An exact copy of the data is required, with no pictures in it.

* * * * * * *

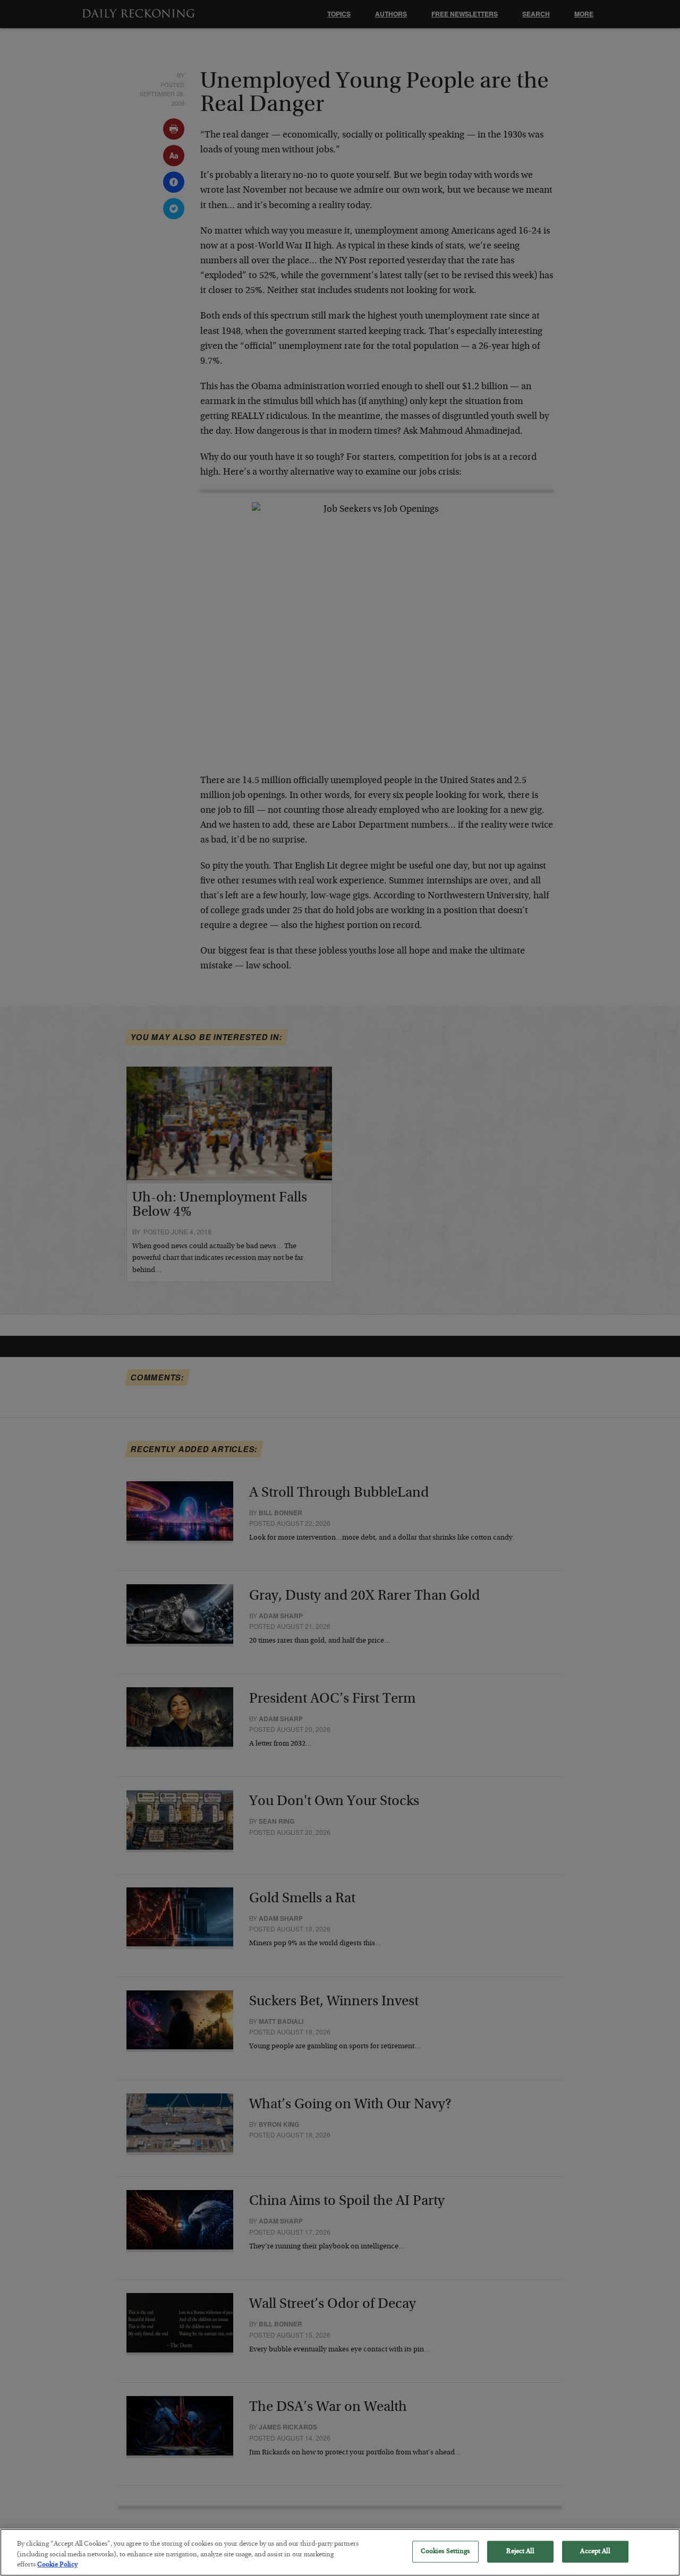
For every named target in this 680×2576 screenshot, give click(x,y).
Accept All (594, 2551)
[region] (340, 2552)
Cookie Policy (57, 2565)
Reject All (519, 2551)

* * * * * * *

» **RESPONSE BOX**
For every named target in this 680×2576 screenshot, give click(x,y).
Accept All (594, 2551)
[region] (340, 2552)
Cookie Policy (57, 2565)
Reject All (519, 2551)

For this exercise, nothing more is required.